My Favorite Bit: Adam Christopher talks about THE BURNING DARK

My Favorite BitAdam Christopher is joining us today with his novel The Burning Dark. Here’s the publisher’s description.

Back in the day, Captain Abraham Idaho Cleveland had led the Fleet into battle against an implacable machine intelligence capable of devouring entire worlds. But after saving a planet, and getting a bum robot knee in the process, he finds himself relegated to one of the most remote backwaters in Fleetspace to oversee the decommissioning of a semi-deserted space station well past its use-by date.

But all is not well aboard the U-Star Coast City. The station’s reclusive Commandant is nowhere to be seen, leaving Cleveland to deal with a hostile crew on his own. Persistent malfunctions plague the station’s systems while interference from a toxic purple star makes even ordinary communications problematic. Alien shadows and whispers seem to haunt the lonely corridors and airlocks, fraying the nerves of everyone aboard.

Isolated and friendless, Cleveland reaches out to the universe via an old-fashioned subspace radio, only to tune into a strange, enigmatic signal: a woman’s voice that seems to echo across a thousand light-years of space. But is the transmission just a random bit of static from the past—or a warning of an undying menace beyond mortal comprehension?

What’s Adam’s favorite bit?



The Burning Dark is my first foray into space opera. As a science fiction fan, I grew up with a love of spaceships, and planets, and aliens, so it’s perhaps surprising that it took so long for me to actually write something in that direction.

Space opera requires world building—a lot of world building, because the genre itself is defined at least in part by its scale. Space opera should be as epic as its name suggests.

I’ll be the first to admit: I’ve cheated a little with The Burning Dark—this book is space opera, but not as you know it. Okay, humanity has expanded into space, forging a vast federation of colonies that has now united into a single political-industrial-military complex simply called the Fleet, in order to wage war against an implacable, relentless machine gestalt intelligence, the origins and motivations of which are obscure at best. That’s about as big as you can get. The Burning Dark is set against this background of interstellar conflict. The scope of the world is huge. There are many stories to be told in the universe of this novel.

But in The Burning Dark, that epic scale is collapsed down to a single space station. The station is large, but the situation is tense, claustrophobic—and very, very scary. This book might be a space opera, but it’s also a ghost story. The action is close, the cast of character initially large, before events whittle the station’s population down and down…

We do see glimpses of the larger world throughout, however. The station is staffed by a bunch of marines suffering from a severe case of cabin fever. One in particular, Charlie Carter, is having a tough time coping—he has a secret history, memories he would rather forget keeping him up during the stations night-cycle. He’s seen a side to the Fleet that many suspect, but few have experience of. Because before being assigned to the backend of nowhere to help with the demolition of the decommissioned station, Carter was in the Fleet Black Ops.

And Black Ops missions are very, very black.

My favorite bit of the book is Charlie’s interlude—one of several flashbacks that occur during the course of the novel. Charlie’s is of his last Black Ops mission, with the rather euphemistic title of The Situation On Warworld 16 Has Been Resolved.

“Resolved”. Yeah, right. Maybe it has, as far as the Fleet is concerned, but for Carter, that mission had a very personal price, his own actions the root of his smouldering hatred, not just of the Fleet, but of himself.

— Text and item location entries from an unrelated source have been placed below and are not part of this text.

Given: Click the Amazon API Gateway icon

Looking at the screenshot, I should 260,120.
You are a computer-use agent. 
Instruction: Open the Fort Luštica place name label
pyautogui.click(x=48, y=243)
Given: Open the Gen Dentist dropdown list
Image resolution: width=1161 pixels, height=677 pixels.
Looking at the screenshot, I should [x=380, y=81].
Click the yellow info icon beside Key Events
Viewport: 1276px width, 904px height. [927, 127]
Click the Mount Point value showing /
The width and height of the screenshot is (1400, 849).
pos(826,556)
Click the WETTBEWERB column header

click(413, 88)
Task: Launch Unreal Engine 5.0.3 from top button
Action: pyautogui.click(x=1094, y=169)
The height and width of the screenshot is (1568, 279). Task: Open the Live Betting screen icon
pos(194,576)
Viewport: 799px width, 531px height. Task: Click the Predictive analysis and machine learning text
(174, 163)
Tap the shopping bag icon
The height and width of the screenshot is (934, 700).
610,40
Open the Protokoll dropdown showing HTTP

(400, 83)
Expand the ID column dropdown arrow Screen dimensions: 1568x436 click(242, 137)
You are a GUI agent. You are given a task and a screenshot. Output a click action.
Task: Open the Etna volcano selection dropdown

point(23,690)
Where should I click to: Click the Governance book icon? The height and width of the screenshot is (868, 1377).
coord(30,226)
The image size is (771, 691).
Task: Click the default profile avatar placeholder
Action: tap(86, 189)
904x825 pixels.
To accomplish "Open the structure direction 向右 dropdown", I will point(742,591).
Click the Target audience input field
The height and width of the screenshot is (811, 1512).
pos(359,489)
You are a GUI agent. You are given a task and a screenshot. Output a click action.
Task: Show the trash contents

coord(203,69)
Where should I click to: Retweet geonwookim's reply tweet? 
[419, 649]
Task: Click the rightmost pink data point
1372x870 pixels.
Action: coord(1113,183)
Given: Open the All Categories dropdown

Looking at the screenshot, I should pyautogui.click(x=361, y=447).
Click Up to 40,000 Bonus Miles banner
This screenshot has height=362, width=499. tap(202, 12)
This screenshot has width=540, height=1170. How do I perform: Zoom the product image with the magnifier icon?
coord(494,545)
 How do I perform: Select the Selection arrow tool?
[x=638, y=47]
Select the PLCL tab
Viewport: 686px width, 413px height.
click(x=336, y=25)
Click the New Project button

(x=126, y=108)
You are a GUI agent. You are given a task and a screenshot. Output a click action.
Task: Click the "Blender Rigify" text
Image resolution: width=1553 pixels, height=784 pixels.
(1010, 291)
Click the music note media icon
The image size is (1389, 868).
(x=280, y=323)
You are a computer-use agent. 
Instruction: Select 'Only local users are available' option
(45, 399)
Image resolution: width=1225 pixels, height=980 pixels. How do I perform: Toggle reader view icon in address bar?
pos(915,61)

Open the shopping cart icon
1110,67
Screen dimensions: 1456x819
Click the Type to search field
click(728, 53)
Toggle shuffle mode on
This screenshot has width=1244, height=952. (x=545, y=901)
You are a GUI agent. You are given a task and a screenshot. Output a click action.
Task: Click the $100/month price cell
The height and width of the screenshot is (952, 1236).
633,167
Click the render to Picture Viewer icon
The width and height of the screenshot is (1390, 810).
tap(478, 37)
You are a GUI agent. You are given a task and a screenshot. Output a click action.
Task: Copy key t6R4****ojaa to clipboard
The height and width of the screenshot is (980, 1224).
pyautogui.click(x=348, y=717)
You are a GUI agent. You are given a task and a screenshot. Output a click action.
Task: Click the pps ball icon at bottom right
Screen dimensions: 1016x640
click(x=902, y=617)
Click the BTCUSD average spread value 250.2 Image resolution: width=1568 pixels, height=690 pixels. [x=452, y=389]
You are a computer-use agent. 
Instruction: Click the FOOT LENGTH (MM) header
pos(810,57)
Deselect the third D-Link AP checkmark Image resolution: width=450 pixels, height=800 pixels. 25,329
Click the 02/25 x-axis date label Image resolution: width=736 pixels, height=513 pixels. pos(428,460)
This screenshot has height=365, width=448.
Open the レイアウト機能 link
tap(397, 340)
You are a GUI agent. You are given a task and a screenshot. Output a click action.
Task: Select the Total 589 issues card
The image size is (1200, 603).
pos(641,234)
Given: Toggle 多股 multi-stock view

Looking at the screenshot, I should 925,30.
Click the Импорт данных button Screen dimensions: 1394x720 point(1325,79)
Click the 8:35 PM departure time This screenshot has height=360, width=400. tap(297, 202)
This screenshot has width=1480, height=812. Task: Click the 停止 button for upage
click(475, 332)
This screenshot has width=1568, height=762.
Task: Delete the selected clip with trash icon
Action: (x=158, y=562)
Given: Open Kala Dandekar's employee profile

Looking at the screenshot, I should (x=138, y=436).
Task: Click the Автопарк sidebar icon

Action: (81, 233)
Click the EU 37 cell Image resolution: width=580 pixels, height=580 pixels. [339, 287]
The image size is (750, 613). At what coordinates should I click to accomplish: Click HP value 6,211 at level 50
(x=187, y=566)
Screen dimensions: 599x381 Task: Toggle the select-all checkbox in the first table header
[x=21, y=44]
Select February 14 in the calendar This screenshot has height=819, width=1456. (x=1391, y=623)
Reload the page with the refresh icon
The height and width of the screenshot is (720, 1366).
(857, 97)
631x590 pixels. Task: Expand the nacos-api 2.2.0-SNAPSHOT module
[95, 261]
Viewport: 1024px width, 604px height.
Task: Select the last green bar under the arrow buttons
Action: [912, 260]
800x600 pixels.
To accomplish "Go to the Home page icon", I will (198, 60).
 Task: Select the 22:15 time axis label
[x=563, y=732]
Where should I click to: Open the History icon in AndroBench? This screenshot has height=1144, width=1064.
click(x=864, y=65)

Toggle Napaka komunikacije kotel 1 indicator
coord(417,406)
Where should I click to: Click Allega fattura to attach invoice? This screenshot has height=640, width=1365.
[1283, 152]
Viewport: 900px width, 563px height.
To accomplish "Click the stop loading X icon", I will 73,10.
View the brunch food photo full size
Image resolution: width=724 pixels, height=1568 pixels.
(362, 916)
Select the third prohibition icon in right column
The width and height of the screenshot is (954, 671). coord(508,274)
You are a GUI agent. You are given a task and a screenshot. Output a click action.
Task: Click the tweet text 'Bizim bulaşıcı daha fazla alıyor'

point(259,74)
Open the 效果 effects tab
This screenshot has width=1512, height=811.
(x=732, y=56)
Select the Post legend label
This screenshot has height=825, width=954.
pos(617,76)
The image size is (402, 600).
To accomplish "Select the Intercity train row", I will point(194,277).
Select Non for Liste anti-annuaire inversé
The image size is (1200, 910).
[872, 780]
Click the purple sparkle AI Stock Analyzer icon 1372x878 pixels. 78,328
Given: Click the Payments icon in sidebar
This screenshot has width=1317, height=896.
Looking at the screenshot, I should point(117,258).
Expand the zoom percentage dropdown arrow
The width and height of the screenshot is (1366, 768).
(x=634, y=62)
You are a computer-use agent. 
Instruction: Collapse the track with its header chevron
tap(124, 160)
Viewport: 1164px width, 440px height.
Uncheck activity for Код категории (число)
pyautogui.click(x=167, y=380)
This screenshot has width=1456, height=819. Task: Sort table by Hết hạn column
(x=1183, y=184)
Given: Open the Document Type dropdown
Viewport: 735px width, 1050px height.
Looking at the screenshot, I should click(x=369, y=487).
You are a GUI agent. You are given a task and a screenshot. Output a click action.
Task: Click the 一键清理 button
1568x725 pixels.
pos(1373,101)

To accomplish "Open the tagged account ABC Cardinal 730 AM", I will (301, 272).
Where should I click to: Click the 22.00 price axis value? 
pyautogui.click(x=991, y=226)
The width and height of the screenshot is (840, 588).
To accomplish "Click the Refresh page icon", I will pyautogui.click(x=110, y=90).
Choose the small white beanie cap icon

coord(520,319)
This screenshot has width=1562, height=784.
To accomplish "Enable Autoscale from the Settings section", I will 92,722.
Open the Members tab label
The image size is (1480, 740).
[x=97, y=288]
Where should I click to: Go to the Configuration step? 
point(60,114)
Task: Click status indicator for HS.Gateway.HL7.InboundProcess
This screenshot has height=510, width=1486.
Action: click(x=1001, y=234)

Carter’s story is sad, a tragedy, an example of how the Fleet uses people and can twist facts to suit its own purpose. Of course, the Fleet is fighting a war, a difficult one. There’s a more than fair chance they might lose. Desperate times require desperate measures. But for Charlie Carter, maybe there is a price that is just too high to pay.

I think Carter might be my favourite character in the book, and his backstory is one, I suspect, I may write about again in future instalments of the Spider Wars series.



Adam Christopher is a novelist, the author of Empire State, Seven Wonders, The Age Atomic, and Hang Wire. In 2010, as an editor, Christopher won a Sir Julius Vogel award, New Zealand’s highest science fiction honour. His debut novel, Empire State, was SciFiNow’s Book of the Year and a Financial Times Book of the Year for 2012. In 2013, he was nominated for the Sir Julius Vogel award for Best New Talent, with Empire State shortlisted for Best Novel. Born in New Zealand, he has lived in Great Britain since 2006.